───── Records to process ─────
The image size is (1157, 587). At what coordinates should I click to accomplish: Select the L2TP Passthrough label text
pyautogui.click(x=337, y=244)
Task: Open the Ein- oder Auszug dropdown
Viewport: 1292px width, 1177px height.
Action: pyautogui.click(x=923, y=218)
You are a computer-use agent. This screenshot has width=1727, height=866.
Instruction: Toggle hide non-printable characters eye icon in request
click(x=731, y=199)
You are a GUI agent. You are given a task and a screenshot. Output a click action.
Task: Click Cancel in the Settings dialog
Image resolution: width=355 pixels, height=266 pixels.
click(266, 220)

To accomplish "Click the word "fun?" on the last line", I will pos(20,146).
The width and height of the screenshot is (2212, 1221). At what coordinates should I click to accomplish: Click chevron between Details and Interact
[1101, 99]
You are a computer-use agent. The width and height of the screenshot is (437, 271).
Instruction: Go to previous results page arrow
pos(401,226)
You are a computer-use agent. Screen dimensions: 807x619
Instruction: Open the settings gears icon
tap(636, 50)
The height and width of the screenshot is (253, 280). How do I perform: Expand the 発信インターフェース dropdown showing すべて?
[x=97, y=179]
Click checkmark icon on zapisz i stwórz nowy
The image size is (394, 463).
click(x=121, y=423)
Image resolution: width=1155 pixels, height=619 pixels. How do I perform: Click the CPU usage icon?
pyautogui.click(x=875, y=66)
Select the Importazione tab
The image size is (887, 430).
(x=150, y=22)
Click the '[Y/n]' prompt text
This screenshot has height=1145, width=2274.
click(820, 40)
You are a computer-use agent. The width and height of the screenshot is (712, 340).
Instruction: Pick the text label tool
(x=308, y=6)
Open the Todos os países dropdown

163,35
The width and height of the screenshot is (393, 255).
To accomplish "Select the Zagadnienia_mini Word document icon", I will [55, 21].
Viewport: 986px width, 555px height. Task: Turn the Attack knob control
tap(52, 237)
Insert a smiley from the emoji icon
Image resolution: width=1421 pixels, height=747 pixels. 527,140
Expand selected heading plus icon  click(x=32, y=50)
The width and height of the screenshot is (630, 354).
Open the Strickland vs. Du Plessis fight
─────
▶ _Task instructions_: Put the lines of the records above into a numbered list, and leave out the blank lines.

▶ _Exercise result_:
1. The image size is (1157, 587). At what coordinates should I click to accomplish: Select the L2TP Passthrough label text
2. pyautogui.click(x=337, y=244)
3. Task: Open the Ein- oder Auszug dropdown
4. Viewport: 1292px width, 1177px height.
5. Action: pyautogui.click(x=923, y=218)
6. You are a computer-use agent. This screenshot has width=1727, height=866.
7. Instruction: Toggle hide non-printable characters eye icon in request
8. click(x=731, y=199)
9. You are a GUI agent. You are given a task and a screenshot. Output a click action.
10. Task: Click Cancel in the Settings dialog
11. Image resolution: width=355 pixels, height=266 pixels.
12. click(266, 220)
13. To accomplish "Click the word "fun?" on the last line", I will pos(20,146).
14. The width and height of the screenshot is (2212, 1221). At what coordinates should I click to accomplish: Click chevron between Details and Interact
15. [1101, 99]
16. You are a computer-use agent. The width and height of the screenshot is (437, 271).
17. Instruction: Go to previous results page arrow
18. pos(401,226)
19. You are a computer-use agent. Screen dimensions: 807x619
20. Instruction: Open the settings gears icon
21. tap(636, 50)
22. The height and width of the screenshot is (253, 280). How do I perform: Expand the 発信インターフェース dropdown showing すべて?
23. [x=97, y=179]
24. Click checkmark icon on zapisz i stwórz nowy
25. The image size is (394, 463).
26. click(x=121, y=423)
27. Image resolution: width=1155 pixels, height=619 pixels. How do I perform: Click the CPU usage icon?
28. pyautogui.click(x=875, y=66)
29. Select the Importazione tab
30. The image size is (887, 430).
31. (x=150, y=22)
32. Click the '[Y/n]' prompt text
33. This screenshot has height=1145, width=2274.
34. click(820, 40)
35. You are a computer-use agent. The width and height of the screenshot is (712, 340).
36. Instruction: Pick the text label tool
37. (x=308, y=6)
38. Open the Todos os países dropdown
39. 163,35
40. The width and height of the screenshot is (393, 255).
41. To accomplish "Select the Zagadnienia_mini Word document icon", I will [55, 21].
42. Viewport: 986px width, 555px height. Task: Turn the Attack knob control
43. tap(52, 237)
44. Insert a smiley from the emoji icon
45. Image resolution: width=1421 pixels, height=747 pixels. 527,140
46. Expand selected heading plus icon  click(x=32, y=50)
47. The width and height of the screenshot is (630, 354).
48. Open the Strickland vs. Du Plessis fight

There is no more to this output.